**What is needed**: Copy out the data from its first line through the line containing "[x=33, y=326]", including that line.

═══ Entries provided ═══

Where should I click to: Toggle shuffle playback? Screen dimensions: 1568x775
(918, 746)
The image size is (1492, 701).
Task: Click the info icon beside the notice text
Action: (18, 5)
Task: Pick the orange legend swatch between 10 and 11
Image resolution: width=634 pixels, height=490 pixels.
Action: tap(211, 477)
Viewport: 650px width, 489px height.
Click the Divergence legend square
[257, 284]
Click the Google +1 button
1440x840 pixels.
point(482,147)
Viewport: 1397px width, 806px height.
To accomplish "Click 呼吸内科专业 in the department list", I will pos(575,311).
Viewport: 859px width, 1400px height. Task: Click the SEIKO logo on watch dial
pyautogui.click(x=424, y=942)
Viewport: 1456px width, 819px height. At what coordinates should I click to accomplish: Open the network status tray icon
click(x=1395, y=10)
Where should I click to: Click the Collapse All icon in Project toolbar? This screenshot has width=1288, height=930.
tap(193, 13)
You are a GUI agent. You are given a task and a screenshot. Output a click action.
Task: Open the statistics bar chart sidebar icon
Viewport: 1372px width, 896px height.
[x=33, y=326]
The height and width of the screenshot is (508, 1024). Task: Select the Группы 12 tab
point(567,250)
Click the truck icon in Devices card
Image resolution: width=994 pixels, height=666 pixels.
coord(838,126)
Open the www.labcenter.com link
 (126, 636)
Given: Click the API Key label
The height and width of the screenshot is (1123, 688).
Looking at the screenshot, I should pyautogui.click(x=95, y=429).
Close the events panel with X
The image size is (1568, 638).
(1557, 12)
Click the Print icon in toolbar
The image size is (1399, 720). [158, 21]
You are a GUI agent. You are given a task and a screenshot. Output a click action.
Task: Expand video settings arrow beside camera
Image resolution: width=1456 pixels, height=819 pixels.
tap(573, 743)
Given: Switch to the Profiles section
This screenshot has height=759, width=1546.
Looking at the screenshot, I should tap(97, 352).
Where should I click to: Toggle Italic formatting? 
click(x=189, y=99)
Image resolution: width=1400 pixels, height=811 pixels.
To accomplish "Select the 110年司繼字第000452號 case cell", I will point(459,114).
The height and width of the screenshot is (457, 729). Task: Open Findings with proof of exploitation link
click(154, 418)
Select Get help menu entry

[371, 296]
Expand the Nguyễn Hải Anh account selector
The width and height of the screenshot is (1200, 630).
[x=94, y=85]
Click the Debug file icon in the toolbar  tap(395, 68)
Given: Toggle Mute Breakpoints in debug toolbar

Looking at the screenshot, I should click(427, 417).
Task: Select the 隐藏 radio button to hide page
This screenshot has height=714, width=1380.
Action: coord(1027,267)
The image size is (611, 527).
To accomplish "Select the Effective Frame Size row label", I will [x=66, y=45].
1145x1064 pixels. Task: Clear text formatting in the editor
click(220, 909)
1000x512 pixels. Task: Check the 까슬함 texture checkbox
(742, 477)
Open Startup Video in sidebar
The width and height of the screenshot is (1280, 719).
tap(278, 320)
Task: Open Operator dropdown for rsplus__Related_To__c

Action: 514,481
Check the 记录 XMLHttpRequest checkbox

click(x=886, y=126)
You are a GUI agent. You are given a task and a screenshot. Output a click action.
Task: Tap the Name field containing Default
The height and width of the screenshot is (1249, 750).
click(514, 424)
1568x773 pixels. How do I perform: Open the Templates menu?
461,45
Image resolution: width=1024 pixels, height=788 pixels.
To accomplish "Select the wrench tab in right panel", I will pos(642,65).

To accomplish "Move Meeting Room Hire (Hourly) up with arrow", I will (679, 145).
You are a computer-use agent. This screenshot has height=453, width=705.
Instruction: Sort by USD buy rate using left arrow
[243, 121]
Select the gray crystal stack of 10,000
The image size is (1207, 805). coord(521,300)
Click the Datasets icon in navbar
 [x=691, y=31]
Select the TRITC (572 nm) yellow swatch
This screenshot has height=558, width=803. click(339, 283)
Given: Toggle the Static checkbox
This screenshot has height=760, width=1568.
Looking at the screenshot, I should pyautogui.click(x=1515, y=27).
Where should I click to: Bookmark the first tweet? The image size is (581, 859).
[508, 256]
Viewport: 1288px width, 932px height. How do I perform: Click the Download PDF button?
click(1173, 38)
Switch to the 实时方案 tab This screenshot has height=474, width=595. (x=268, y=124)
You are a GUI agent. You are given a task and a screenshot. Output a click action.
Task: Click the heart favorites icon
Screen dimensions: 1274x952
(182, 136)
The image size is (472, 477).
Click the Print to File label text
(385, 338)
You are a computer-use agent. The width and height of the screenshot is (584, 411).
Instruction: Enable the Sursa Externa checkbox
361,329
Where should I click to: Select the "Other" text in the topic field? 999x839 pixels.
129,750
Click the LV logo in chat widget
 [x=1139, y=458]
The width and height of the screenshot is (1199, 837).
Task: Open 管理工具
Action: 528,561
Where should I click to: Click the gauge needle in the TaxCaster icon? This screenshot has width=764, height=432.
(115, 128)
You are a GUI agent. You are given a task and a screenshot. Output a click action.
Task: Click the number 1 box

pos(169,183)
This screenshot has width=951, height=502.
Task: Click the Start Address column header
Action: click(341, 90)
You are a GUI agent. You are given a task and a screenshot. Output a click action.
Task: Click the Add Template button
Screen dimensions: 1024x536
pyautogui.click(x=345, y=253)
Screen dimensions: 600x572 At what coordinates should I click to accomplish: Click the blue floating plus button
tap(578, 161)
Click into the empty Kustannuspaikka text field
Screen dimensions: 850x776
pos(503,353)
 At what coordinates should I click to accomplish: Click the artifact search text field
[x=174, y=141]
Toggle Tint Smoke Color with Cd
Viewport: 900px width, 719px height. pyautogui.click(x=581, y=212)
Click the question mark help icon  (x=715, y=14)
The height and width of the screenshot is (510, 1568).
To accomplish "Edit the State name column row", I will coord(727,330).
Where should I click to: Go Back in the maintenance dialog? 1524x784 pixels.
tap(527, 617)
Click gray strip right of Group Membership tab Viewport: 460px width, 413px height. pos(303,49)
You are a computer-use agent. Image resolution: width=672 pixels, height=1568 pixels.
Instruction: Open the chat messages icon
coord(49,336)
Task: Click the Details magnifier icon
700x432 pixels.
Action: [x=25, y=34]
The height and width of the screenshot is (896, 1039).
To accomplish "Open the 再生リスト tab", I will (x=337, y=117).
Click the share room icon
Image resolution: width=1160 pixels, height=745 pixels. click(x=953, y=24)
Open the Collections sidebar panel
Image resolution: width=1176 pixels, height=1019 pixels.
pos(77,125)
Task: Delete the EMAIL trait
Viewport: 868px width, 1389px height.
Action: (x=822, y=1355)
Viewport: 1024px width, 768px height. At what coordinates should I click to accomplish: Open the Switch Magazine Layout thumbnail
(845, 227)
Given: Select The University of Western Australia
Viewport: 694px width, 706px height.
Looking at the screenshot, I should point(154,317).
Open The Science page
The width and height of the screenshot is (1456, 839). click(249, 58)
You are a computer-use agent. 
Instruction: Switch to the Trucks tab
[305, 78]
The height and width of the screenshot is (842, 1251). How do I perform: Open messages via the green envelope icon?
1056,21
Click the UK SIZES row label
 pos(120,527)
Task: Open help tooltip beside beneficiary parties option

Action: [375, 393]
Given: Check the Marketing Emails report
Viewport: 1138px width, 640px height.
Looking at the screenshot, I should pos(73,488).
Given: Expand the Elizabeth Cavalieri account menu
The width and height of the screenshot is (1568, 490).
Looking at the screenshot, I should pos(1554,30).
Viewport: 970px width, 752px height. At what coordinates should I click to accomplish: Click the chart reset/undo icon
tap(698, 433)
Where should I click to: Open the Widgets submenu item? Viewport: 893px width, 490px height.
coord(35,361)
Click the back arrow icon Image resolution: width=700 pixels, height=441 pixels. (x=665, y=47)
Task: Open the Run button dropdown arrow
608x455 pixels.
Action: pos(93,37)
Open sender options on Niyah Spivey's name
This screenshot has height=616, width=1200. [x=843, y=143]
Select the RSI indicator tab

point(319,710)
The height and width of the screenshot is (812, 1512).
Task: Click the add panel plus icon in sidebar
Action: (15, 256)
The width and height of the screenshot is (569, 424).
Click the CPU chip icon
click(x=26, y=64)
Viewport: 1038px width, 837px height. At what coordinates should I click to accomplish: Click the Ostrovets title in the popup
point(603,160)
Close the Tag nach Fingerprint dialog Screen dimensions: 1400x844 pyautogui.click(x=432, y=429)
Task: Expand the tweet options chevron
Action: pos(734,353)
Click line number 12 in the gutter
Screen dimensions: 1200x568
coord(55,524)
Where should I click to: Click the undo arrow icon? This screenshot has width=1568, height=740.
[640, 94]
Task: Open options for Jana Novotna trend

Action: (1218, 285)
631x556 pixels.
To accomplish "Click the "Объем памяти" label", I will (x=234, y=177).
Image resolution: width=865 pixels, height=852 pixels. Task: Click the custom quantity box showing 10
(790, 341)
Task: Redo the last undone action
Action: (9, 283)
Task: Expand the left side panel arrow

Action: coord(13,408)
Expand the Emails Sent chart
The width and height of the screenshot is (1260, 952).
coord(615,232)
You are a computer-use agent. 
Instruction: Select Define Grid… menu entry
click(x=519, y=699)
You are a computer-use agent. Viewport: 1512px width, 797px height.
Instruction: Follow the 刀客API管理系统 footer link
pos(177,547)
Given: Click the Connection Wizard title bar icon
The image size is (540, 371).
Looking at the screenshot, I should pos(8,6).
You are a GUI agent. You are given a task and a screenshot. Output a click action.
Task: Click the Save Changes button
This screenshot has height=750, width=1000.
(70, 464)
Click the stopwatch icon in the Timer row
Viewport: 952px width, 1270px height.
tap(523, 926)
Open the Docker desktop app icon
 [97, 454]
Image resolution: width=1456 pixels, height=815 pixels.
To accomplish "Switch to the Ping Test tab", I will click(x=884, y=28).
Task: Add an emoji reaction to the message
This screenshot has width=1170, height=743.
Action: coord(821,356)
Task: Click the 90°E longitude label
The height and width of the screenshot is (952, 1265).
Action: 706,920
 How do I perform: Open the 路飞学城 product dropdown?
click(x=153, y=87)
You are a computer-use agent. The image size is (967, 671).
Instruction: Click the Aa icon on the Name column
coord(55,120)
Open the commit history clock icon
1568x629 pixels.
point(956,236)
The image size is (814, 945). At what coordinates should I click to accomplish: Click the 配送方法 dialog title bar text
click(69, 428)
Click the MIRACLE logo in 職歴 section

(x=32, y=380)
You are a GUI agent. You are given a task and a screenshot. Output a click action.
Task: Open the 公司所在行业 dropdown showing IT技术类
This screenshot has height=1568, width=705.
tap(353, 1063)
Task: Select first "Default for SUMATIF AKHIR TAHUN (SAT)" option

═══

**Exercise response**:
Where should I click to: Toggle shuffle playback? Screen dimensions: 1568x775
(918, 746)
The image size is (1492, 701).
Task: Click the info icon beside the notice text
Action: (18, 5)
Task: Pick the orange legend swatch between 10 and 11
Image resolution: width=634 pixels, height=490 pixels.
Action: tap(211, 477)
Viewport: 650px width, 489px height.
Click the Divergence legend square
[257, 284]
Click the Google +1 button
1440x840 pixels.
point(482,147)
Viewport: 1397px width, 806px height.
To accomplish "Click 呼吸内科专业 in the department list", I will pos(575,311).
Viewport: 859px width, 1400px height. Task: Click the SEIKO logo on watch dial
pyautogui.click(x=424, y=942)
Viewport: 1456px width, 819px height. At what coordinates should I click to accomplish: Open the network status tray icon
click(x=1395, y=10)
Where should I click to: Click the Collapse All icon in Project toolbar? This screenshot has width=1288, height=930.
tap(193, 13)
You are a GUI agent. You are given a task and a screenshot. Output a click action.
Task: Open the statistics bar chart sidebar icon
Viewport: 1372px width, 896px height.
[x=33, y=326]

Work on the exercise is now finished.